Consignes de l'exercice: Poursuivez le récit du naufrage du Lancastria reproduit ci-dessous, en reprenant après sa dernière phrase.

**** Extrait

Je me nomme Robert Sauton

 

Je suis né le 13 juin 1930 et venais d’avoir 10 ans quand j’ai assisté au naufrage du Lancastria. Orphelin, j’ai été recueilli par une famille de Pornichet et vivais, à cette époque, à la villa « Yvonnette » situé avenue Bonne Source, en bordure de plage.

 

Nous avions construit dans le jardin un abri de fortune avec des planches et des fagots ; lorsque nous entendions l’aviation allemande, nous sortions sur le balcon pour nous informer et éventuellement, courir nous mettre à l’abri.

 

En ce début du mois de juin 1940, une vingtaine de bateaux : paquebots et « liberty ships » étaient ancrés depuis plusieurs jours, entre le phare du Charpentier et l’Ile du Pilier, dans l’attente de l’embarquement des soldats anglais. Le 17 juin 1940, en début d’après-midi, entendant les avions ennemis, nous sommes sortis sur le balcon et avons aperçu deux navires, l’un très au large, à hauteur du phare de la banche, bombardé de toute part, il disparaissait derrière les gerbes d’écume causées par les bombes et c’est un vrai miracle qu’il n’est pas été coulé ! le second , le Lancastria, se trouvait entre le phare du Charpentier et celui du Pilier. Il a coulé en une vingtaine de minutes ; cette image reste gravée dans ma mémoire, celle de la poupe du bateau et de son hélice émergeant de l’eau.

********
**** Informations fournies

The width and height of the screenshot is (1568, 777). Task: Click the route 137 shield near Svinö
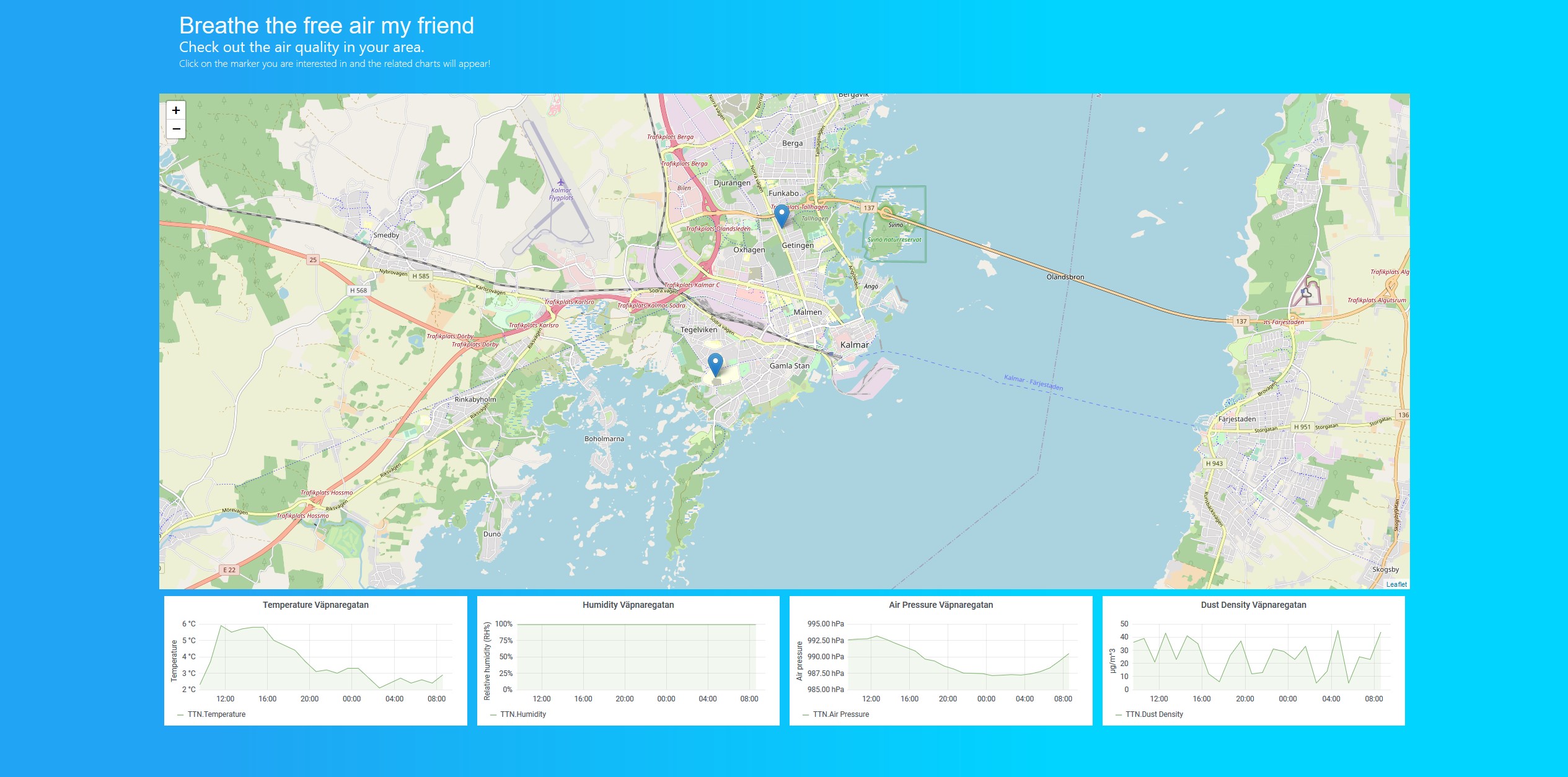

********

Réponse à l'exercice:
 

Une dizaine de jours plus tard, ma nourrice, mademoiselle Malnoë, aperçut des points noirs sur l’eau. Elle prit sa longue vue et se rendit compte qu’il s’agissait de cadavres. Pendant longtemps, les corps mazoutés arrivèrent sur le rivage. Ils étaient identifiés grâce à leur plaque militaire. Je ne me souviens pas avoir vu de civil. Tous les matins le père Binet arpentait la plage avec son tombereau de bonne source à Saint-Marguerite et chargeait les corps. Lorsque, plus tard, les allemands arrivèrent, ils se promenaient sur la plage, certains retournaient les corps avec leurs pieds chaussés de bottes et riaient

 

J’ai assisté au. Débarquement des anglais à Saint-Nazaire. Lorsque nous les croisions sur la route, nous leurs demandions des pennies ou différents insignes qu’ils avaient à la boutonnière ou sur leur calot. J’avais sympathisé avec l’un d’eux, originaire de Sheffield, qui résidait à la villa Banghor où deux tentes avaient été monté. Leur camp de base se trouvait à Saint-Marguerite sur un terrain qui, quelques années plus tard, allait devenir un camping.

 

Je pense qu’ils y restèrent une bonne année. Je me souviens de l’odeur du thé lorsque nous passions près de leur campement. A l’arrivée des allemands, ils partirent précipitamment, ne prenant que leur armement et abandonnant tout sur place (tentes, matériel …..), ce qui fit le bonheur de nombreuses personnes et en particulier, celui des gamins . Nous disions qu’ils avaient fait sauter une banque tellement il y avait partout des pièces de monnaie. Pour ma part, je m’en suis rempli les poches !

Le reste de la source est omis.